* **Exercise requirements**
From the records below, extract each line that contains the string "screenshot", matching case exactly, and reproduce those lines in their original order.

* **Material supplied**
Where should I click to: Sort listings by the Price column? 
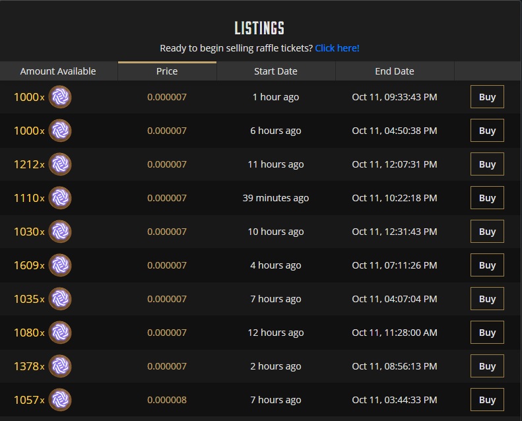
...
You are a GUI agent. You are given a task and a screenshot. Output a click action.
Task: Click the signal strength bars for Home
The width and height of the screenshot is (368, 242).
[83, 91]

* **Task solution**
You are a GUI agent. You are given a task and a screenshot. Output a click action.
The width and height of the screenshot is (368, 242).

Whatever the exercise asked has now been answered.